··· Provided material
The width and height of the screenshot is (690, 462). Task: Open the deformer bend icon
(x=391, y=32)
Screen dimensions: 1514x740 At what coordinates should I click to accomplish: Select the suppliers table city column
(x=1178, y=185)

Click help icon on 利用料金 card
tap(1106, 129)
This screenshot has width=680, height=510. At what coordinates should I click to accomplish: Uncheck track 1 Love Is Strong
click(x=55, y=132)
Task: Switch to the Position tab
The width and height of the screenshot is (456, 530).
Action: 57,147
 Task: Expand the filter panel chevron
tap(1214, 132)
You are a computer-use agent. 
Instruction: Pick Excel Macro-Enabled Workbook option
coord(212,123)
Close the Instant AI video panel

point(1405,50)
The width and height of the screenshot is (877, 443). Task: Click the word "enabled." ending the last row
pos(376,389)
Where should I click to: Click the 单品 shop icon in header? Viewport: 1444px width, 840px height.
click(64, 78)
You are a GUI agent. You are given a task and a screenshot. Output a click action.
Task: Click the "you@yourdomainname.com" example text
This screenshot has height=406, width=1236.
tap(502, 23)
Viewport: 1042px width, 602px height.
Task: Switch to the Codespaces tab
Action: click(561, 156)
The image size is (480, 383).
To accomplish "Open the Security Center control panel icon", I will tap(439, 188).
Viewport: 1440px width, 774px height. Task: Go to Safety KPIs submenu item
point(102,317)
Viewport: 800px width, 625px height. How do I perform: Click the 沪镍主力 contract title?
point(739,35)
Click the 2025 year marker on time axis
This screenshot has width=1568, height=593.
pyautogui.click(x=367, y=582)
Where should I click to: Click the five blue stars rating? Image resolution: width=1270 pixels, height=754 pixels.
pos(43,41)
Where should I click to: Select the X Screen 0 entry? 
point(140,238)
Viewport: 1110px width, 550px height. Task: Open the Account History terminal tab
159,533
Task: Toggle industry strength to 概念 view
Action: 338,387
······
• Exercise aim:
Since only the total is wanted, work out how many lines of the data above contain "agent" and state it alone.

• Task answer:
2